The object he had brought back that morning was still where he had dropped it close to the cart. He remembered the remnant’s strange movement, and dropping the spined object as he dashed for his place beneath the overhang. After that there was nothing, and sleep must have come quickly. This journey had been a long one, and tiring, and he still felt weary.
He touched the object, and the sense of raw power struck him hard. There was no movement this time, but a staggering potential that made everything clear and defined, smoothing blurred edges of doubt. And he knew what he had to do.
The object was light and comfortable in his arms. He pressed it to the remnant many times – its end, its underside, the edge with the longer projecting spines. When he shifted it in his grasp and presented the shorter spines to the remnant’s underside, standing there with the shape arching above him and slicing the darkening sky in two, there was an immediate attraction that tugged the thing from his hands.
The world turned over. Venden fell, fingers digging into the soil, terrified that he was about to fall off. His heart thudded against his chest, and he squeezed his eyes closed, thinking, This is what I was always meant to do. After a pause he rolled onto his back and looked up, and the remnant was more complete.
The object had melded to the arched underside, spines now bent and connected to the remnant as though they had never been apart. Venden stood and stretched up to see, but there was no sign of any connection, no join. The two had become one, and when he reached up and touched the object it felt no different from the remnant.
It was as if they had never been separate, yet, until Venden, they had been forty miles apart.
‘And there are more,’ he said, looking at the five other objects around the clearing. Each had a story of his finding them – guided by the presence that resided within him, shown and told where to go. Scattered across Skythe, they had been brought together again by his hands.
One of th
em resembled a network of petrified veins, almost the size of his torso. It looked delicate, yet when he had recovered it from a deep pool beneath a waterfall he had felt the strength inherent in its structure. It was something that belonged inside. He had not applied pressure, but knew that, if he had done so, the object would have resisted, perhaps even pushed back. It had lain in the grass beside the remnant for three moons, and now he picked it up to see where it might belong.
This time he was still clasping the thing when it hauled itself against the foot of the remnant close to the upended tree, and though the mountains seemed to shrug, he retained his balance. Part of the remnant for a moment, he felt none of the upset. It was as if it was keeping him safe.

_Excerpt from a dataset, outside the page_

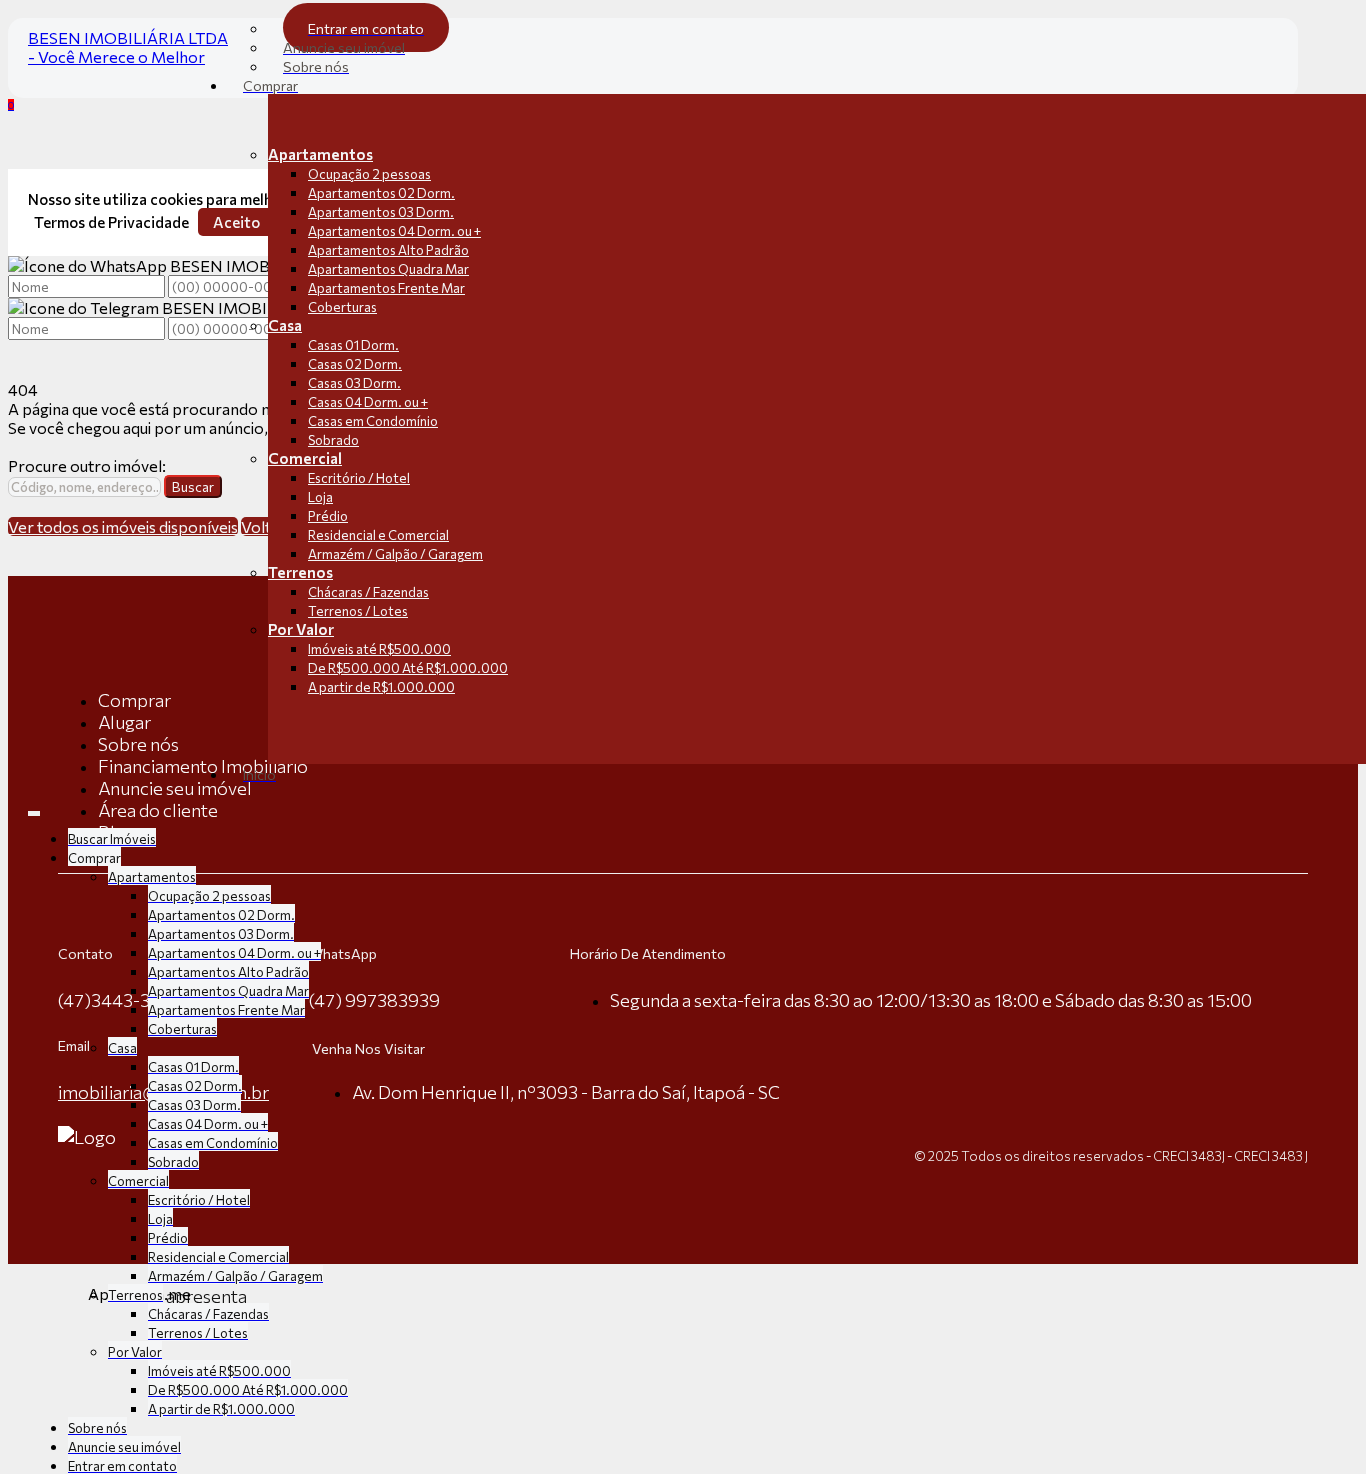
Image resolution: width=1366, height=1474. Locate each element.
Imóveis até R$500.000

When Venden picked up the boxy, bony shape he had discovered in the ruin of a Skythian lakeside town, he thought that his actions resembled something like building. But as this shape also moulded itself around the remnant’s underside, he let go and fell back, acknowledging what he had somehow known all along: that he was not building something new.
This was reconstruction.
Chapter 5
seed
Milian Mu senses the sun and moon shifting around her, as if she is central to their existence, and the passage of time is an ambiguous thing. Her breathing fills the cave in rhythm with the tide, and then faster, and faster still as the smell of the sea comes in and the sense of movement fills her torso. Her blood flows, her nerves jangle.
She shifts to a kneeling position, one hand splayed against the cave floor, shelled things falling from her body as she flexes and twists them away. Some of them she picks up and puts to her mouth, sucking out the slick insides and swallowing without chewing. The taste is neutral, but she can feel their goodness spreading through her insides.
Some time later, Milian Mu manages to walk around the cave. Motionless for a long time, her body has lost touch with the world, and being a moving part of it once again is like being reintroduced to a former lover.